GIVEN ENTRIES –
-*-
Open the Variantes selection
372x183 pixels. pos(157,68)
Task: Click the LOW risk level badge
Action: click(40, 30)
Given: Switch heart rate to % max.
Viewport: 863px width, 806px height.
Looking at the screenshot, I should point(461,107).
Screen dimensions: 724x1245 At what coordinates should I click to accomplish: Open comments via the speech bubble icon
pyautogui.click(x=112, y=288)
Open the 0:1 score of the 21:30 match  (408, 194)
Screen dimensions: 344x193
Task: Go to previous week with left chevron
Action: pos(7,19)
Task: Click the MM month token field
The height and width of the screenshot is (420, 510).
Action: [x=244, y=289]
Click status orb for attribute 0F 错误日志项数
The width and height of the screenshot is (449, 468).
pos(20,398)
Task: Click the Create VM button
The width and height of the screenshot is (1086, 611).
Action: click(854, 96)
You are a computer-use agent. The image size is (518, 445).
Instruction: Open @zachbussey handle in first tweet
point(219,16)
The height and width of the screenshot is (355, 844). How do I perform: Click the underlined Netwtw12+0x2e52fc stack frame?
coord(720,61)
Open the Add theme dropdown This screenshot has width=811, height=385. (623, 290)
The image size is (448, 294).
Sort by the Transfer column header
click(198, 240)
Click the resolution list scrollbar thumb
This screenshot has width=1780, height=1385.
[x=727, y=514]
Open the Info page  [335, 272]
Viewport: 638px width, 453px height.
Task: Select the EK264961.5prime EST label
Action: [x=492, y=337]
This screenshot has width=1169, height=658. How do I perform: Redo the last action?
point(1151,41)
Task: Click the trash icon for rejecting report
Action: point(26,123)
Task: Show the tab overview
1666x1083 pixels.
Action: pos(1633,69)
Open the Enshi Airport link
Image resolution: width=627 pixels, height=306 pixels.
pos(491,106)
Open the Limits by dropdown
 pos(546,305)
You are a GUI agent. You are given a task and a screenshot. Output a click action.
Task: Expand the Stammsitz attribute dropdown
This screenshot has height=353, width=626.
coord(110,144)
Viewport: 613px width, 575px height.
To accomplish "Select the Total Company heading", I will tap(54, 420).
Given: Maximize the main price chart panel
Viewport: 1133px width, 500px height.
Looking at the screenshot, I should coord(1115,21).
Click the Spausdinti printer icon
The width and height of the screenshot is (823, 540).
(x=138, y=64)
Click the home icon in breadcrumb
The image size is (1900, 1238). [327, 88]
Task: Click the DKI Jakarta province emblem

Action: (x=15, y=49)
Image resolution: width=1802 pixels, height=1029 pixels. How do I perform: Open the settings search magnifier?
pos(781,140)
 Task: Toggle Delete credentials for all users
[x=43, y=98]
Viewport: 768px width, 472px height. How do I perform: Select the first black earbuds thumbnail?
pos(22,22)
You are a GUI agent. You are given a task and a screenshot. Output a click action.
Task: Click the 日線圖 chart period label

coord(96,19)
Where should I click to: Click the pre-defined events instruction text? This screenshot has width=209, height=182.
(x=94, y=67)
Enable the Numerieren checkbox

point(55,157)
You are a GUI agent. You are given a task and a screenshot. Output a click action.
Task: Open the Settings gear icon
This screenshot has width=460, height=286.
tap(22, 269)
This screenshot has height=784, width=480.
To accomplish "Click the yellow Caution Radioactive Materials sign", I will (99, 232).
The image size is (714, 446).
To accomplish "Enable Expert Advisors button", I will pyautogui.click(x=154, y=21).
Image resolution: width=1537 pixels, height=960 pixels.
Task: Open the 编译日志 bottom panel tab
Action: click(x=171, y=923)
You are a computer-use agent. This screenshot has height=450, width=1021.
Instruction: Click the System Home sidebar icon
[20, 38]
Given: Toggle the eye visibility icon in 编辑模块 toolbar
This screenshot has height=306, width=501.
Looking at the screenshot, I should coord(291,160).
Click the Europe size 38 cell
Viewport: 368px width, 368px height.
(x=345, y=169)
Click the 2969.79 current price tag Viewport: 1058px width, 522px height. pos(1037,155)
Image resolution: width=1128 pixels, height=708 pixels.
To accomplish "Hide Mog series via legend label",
-*-
WORK TO COMPLETE – Please rewrite all the lines above as a JSON list of strings, one string per line, leaving out any blank lines.

THE ANSWER –
[
  "Open the Variantes selection",
  "372x183 pixels. pos(157,68)",
  "Task: Click the LOW risk level badge",
  "Action: click(40, 30)",
  "Given: Switch heart rate to % max.",
  "Viewport: 863px width, 806px height.",
  "Looking at the screenshot, I should point(461,107).",
  "Screen dimensions: 724x1245 At what coordinates should I click to accomplish: Open comments via the speech bubble icon",
  "pyautogui.click(x=112, y=288)",
  "Open the 0:1 score of the 21:30 match  (408, 194)",
  "Screen dimensions: 344x193",
  "Task: Go to previous week with left chevron",
  "Action: pos(7,19)",
  "Task: Click the MM month token field",
  "The height and width of the screenshot is (420, 510).",
  "Action: [x=244, y=289]",
  "Click status orb for attribute 0F 错误日志项数",
  "The width and height of the screenshot is (449, 468).",
  "pos(20,398)",
  "Task: Click the Create VM button",
  "The width and height of the screenshot is (1086, 611).",
  "Action: click(854, 96)",
  "You are a computer-use agent. The image size is (518, 445).",
  "Instruction: Open @zachbussey handle in first tweet",
  "point(219,16)",
  "The height and width of the screenshot is (355, 844). How do I perform: Click the underlined Netwtw12+0x2e52fc stack frame?",
  "coord(720,61)",
  "Open the Add theme dropdown This screenshot has width=811, height=385. (623, 290)",
  "The image size is (448, 294).",
  "Sort by the Transfer column header",
  "click(198, 240)",
  "Click the resolution list scrollbar thumb",
  "This screenshot has width=1780, height=1385.",
  "[x=727, y=514]",
  "Open the Info page  [335, 272]",
  "Viewport: 638px width, 453px height.",
  "Task: Select the EK264961.5prime EST label",
  "Action: [x=492, y=337]",
  "This screenshot has width=1169, height=658. How do I perform: Redo the last action?",
  "point(1151,41)",
  "Task: Click the trash icon for rejecting report",
  "Action: point(26,123)",
  "Task: Show the tab overview",
  "1666x1083 pixels.",
  "Action: pos(1633,69)",
  "Open the Enshi Airport link",
  "Image resolution: width=627 pixels, height=306 pixels.",
  "pos(491,106)",
  "Open the Limits by dropdown",
  " pos(546,305)",
  "You are a GUI agent. You are given a task and a screenshot. Output a click action.",
  "Task: Expand the Stammsitz attribute dropdown",
  "This screenshot has height=353, width=626.",
  "coord(110,144)",
  "Viewport: 613px width, 575px height.",
  "To accomplish \"Select the Total Company heading\", I will tap(54, 420).",
  "Given: Maximize the main price chart panel",
  "Viewport: 1133px width, 500px height.",
  "Looking at the screenshot, I should coord(1115,21).",
  "Click the Spausdinti printer icon",
  "The width and height of the screenshot is (823, 540).",
  "(x=138, y=64)",
  "Click the home icon in breadcrumb",
  "The image size is (1900, 1238). [327, 88]",
  "Task: Click the DKI Jakarta province emblem",
  "Action: (x=15, y=49)",
  "Image resolution: width=1802 pixels, height=1029 pixels. How do I perform: Open the settings search magnifier?",
  "pos(781,140)",
  " Task: Toggle Delete credentials for all users",
  "[x=43, y=98]",
  "Viewport: 768px width, 472px height. How do I perform: Select the first black earbuds thumbnail?",
  "pos(22,22)",
  "You are a GUI agent. You are given a task and a screenshot. Output a click action.",
  "Task: Click the 日線圖 chart period label",
  "coord(96,19)",
  "Where should I click to: Click the pre-defined events instruction text? This screenshot has width=209, height=182.",
  "(x=94, y=67)",
  "Enable the Numerieren checkbox",
  "point(55,157)",
  "You are a GUI agent. You are given a task and a screenshot. Output a click action.",
  "Task: Open the Settings gear icon",
  "This screenshot has width=460, height=286.",
  "tap(22, 269)",
  "This screenshot has height=784, width=480.",
  "To accomplish \"Click the yellow Caution Radioactive Materials sign\", I will (99, 232).",
  "The image size is (714, 446).",
  "To accomplish \"Enable Expert Advisors button\", I will pyautogui.click(x=154, y=21).",
  "Image resolution: width=1537 pixels, height=960 pixels.",
  "Task: Open the 编译日志 bottom panel tab",
  "Action: click(x=171, y=923)",
  "You are a computer-use agent. This screenshot has height=450, width=1021.",
  "Instruction: Click the System Home sidebar icon",
  "[20, 38]",
  "Given: Toggle the eye visibility icon in 编辑模块 toolbar",
  "This screenshot has height=306, width=501.",
  "Looking at the screenshot, I should coord(291,160).",
  "Click the Europe size 38 cell",
  "Viewport: 368px width, 368px height.",
  "(x=345, y=169)",
  "Click the 2969.79 current price tag Viewport: 1058px width, 522px height. pos(1037,155)",
  "Image resolution: width=1128 pixels, height=708 pixels.",
  "To accomplish \"Hide Mog series via legend label\","
]